Cela ne nous dérange pas, car nous sommes convaincus que les normes actuelles ne savent pas ce qu’est réellement le sexe. On nous dit que le sexe est l’expérience de la passion extatique lorsque nous nous perdons dans l’intensité de notre propre plaisir et de celui de notre amant. L’orgasme s’estompe, nous nous câlinons et parlons (ou pas), et le sexe est terminé. C’est tout à fait faux. Aucun acte n’est terminé quand il est terminé. Comme l’a souligné Maurice Blondel, nos actions nous échappent, s’étendant au-delà de nos objectifs et de nos désirs vers des achèvements que nous n’avions ni voulus ni souhaités. En théorie, nous pouvons distinguer les actes et les conséquences, mais dans la vie réelle, ils sont toujours inextricablement liés. Cela signifie que suivre les effets découlant de notre action fait partie de l’action elle-même. Nous aimons que ce qui découle de nos actions soit un plus : nous apprécions être récompensés pour des résultats que nous n’avions pas anticipés. Nous n’aimons pas, en revanche, les résultats désastreux. Je brûle un stop en envoyant un SMS au volant, et je suis à juste titre tenu responsable des dommages que je cause à un autre conducteur et à sa voiture. L’expression « je n’avais pas l’intention de faire ça » a du sens, mais quelle que soit mon intention, il s’agit toujours d’une « conduite imprudente », voire d’un « homicide involontaire ». Nous n’allons au bout de nos actes que lorsque nous en assumons les conséquences. La récompense et le coût sont deux facettes du même principe.

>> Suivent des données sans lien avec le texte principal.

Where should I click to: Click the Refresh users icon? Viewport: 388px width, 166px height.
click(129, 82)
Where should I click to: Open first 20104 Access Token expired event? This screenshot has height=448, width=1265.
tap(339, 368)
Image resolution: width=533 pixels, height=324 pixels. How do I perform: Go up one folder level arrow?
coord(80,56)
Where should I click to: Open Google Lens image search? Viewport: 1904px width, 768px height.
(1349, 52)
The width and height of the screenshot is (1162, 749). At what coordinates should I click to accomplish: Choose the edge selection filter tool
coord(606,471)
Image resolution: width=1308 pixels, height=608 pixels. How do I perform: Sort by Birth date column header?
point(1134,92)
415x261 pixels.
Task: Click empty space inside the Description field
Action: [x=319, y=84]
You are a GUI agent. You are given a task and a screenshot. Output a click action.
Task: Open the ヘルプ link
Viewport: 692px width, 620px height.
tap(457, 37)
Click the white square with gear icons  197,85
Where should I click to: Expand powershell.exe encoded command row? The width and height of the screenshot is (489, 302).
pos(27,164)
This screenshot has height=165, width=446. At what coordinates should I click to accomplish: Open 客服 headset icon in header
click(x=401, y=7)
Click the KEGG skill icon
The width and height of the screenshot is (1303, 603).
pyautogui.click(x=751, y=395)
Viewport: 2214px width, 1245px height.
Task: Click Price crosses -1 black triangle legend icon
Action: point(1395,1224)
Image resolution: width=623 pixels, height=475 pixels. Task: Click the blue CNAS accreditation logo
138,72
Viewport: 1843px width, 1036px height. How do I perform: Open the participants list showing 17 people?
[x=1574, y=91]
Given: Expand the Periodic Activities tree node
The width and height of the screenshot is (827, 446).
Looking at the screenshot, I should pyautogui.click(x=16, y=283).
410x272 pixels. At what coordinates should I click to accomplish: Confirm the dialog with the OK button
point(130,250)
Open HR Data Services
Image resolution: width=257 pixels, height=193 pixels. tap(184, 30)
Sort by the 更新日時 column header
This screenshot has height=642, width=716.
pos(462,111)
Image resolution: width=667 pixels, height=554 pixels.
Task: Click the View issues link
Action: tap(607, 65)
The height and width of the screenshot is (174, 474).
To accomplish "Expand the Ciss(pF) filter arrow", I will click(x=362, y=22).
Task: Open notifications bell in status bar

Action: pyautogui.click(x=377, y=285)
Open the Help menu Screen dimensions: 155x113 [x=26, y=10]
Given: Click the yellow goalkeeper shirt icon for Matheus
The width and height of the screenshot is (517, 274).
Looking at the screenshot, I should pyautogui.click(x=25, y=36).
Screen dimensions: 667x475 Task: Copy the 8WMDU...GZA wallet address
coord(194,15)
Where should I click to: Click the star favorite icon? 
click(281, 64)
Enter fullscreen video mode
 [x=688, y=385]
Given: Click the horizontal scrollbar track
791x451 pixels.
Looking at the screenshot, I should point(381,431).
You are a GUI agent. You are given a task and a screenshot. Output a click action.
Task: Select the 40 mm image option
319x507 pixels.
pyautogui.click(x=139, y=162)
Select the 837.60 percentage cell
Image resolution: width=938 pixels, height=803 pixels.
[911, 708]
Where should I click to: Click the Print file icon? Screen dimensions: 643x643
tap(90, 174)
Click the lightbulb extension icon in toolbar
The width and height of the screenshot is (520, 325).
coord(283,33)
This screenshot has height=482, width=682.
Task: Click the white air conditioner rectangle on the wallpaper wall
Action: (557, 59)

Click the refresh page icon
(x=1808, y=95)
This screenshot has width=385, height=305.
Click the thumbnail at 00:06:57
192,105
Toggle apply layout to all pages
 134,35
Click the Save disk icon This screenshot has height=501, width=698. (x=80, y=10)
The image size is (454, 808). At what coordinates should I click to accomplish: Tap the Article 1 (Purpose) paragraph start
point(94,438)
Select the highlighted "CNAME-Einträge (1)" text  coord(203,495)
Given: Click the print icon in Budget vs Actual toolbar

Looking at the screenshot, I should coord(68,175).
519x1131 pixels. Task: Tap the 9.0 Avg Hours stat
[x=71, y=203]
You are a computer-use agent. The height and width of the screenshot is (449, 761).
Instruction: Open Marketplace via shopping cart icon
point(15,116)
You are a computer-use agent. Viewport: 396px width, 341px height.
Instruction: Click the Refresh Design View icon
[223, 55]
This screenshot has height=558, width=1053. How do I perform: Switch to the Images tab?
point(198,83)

Notre tendance à découpler le sexe de ses conséquences est l’une des distorsions profondément inhumaines causées par le régime de l’avortement et la mentalité contraceptive qui l’imprègne. La technologie et les « solutions » facilement disponibles nous ensorcellent en nous faisant croire que nous pouvons nous engager dans l’acte humain le plus intimement personnel sans avoir à le compléter dans une relation personnelle qui se prolonge. Nous nous sommes convaincus que nous pouvions accomplir l’acte qui maintient l’espèce humaine en vie sans avoir à nous soucier de maintenir l’espèce humaine en vie — et même en ayant délibérément l’intention de ne pas maintenir l’espèce humaine en vie. Le sexe est devenu abortif, même lorsqu’il ne se termine pas par un avortement.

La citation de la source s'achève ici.